Your task
Reproduce everything from the start of the records down to the line that contains "click(x=503, y=137)", with both ends included. Leave the pictures out.

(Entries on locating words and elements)
━━━━━━━━━━━━━━━━━━━━━━━━━━━━━━

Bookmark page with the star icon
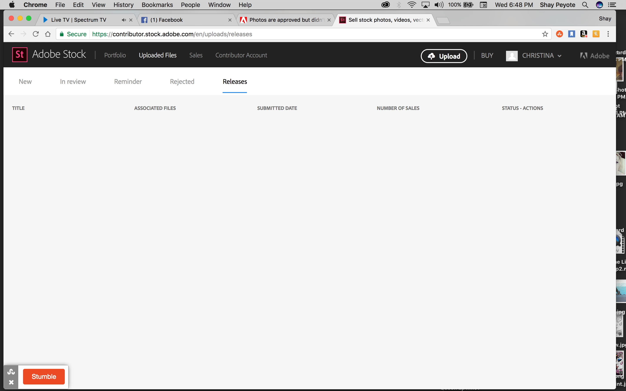pyautogui.click(x=545, y=34)
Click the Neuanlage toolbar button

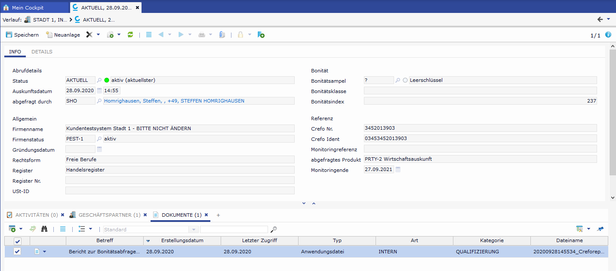63,35
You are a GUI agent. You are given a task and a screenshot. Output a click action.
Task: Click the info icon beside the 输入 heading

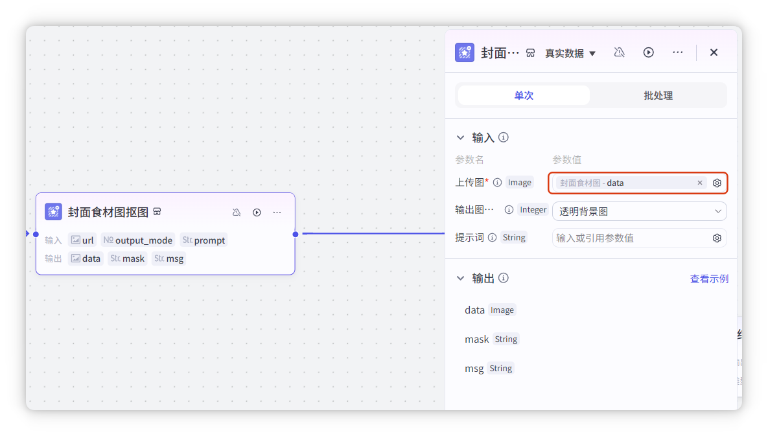click(x=503, y=137)

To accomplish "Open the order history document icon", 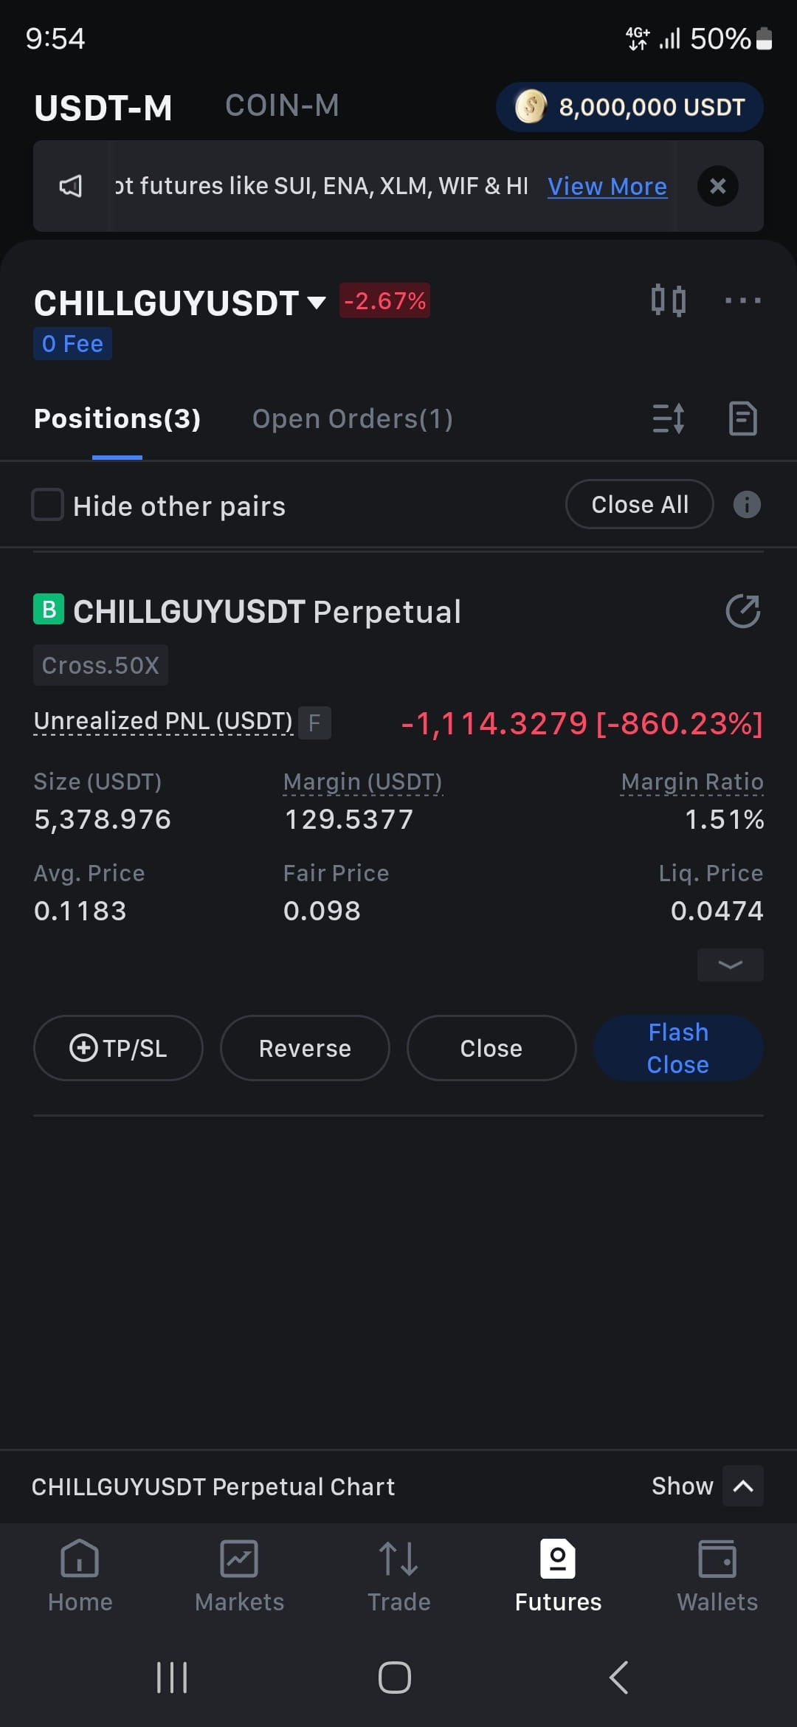I will coord(742,418).
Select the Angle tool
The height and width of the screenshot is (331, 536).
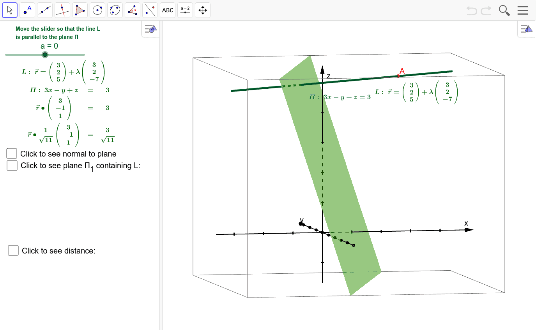[133, 10]
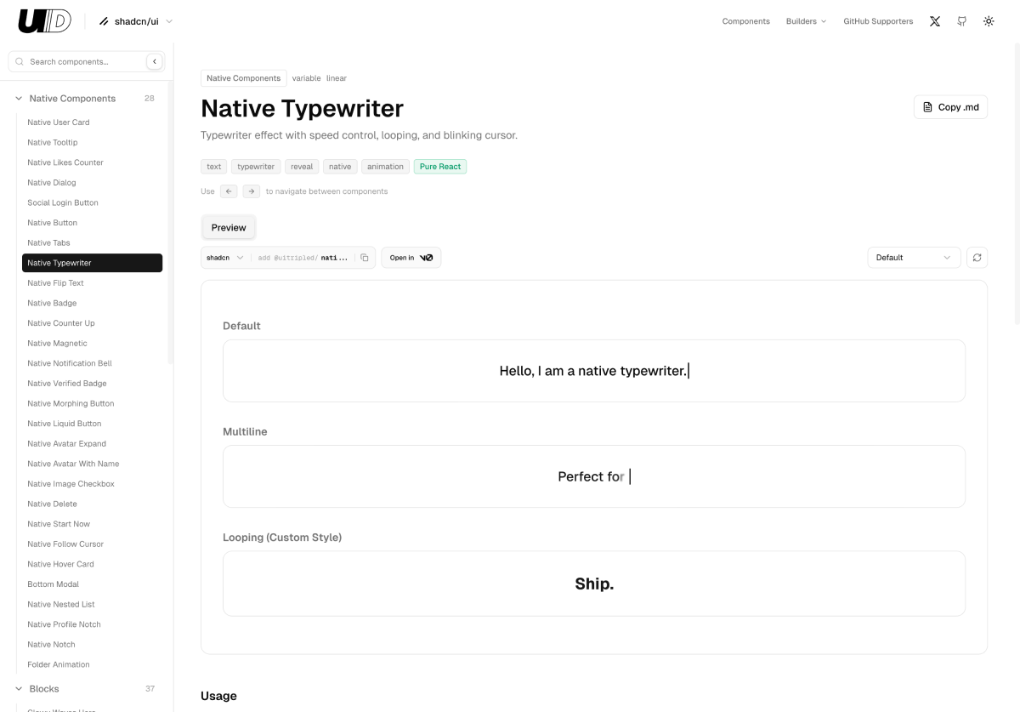Viewport: 1020px width, 712px height.
Task: Select the Preview tab
Action: (229, 227)
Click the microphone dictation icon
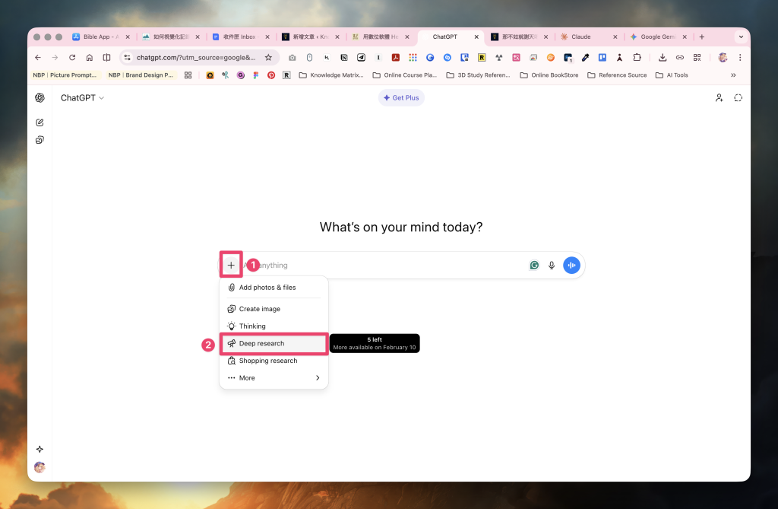 tap(552, 266)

━━━━━━━━━━━━━━━━━━━━━━━━━━━━━━

Written solution
Bookmark page with the star icon
pyautogui.click(x=545, y=34)
Click the Neuanlage toolbar button

63,35
You are a GUI agent. You are given a task and a screenshot. Output a click action.
Task: Click the info icon beside the 输入 heading

click(x=503, y=137)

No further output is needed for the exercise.